Timothy Charles Leunig (born 26 February 1971) is an economist at the London School of Economics's Department of Economic History. He is currently on two years' leave to work as a Ministerial Policy Adviser at the Department for Education.

Early life
Leunig attended Sir Joseph Williamson's Mathematical School, a boy's grammar school in Rochester, Kent.

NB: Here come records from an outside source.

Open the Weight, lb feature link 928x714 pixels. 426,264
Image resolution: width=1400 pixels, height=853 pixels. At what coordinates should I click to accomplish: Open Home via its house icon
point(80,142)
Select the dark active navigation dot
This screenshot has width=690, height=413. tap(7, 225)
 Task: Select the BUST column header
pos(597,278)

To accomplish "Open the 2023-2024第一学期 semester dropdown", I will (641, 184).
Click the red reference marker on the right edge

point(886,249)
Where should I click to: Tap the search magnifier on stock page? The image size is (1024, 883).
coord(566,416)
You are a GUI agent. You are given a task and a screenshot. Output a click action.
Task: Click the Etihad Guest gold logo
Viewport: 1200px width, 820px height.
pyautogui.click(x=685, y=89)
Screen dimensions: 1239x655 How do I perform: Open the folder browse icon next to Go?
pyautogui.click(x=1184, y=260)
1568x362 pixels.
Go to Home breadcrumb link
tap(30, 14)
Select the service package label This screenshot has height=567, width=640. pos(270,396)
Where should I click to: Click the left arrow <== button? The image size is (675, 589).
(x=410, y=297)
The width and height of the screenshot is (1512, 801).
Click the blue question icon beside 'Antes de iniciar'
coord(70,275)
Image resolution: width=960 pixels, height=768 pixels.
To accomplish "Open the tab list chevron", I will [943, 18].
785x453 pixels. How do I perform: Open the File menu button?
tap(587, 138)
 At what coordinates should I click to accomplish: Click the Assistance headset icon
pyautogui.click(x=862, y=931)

Leunig gained a 1st class BA degree in Modern History and Economics, and then an MPhil in Economics in 1994, and a DPhil in Economics in 1996, all from Oxford University. He won the George Webb Medley Junior and Senior Prize in 1992 and 1994 at Oxford. From the Economic History Association, he won their Alexander Gerschenkron prize in 1997.

Career
In 1998, Leunig joined the London School of Economics. From January 2011 to October 2012, he was Chief Economist at the think tank CentreForum. 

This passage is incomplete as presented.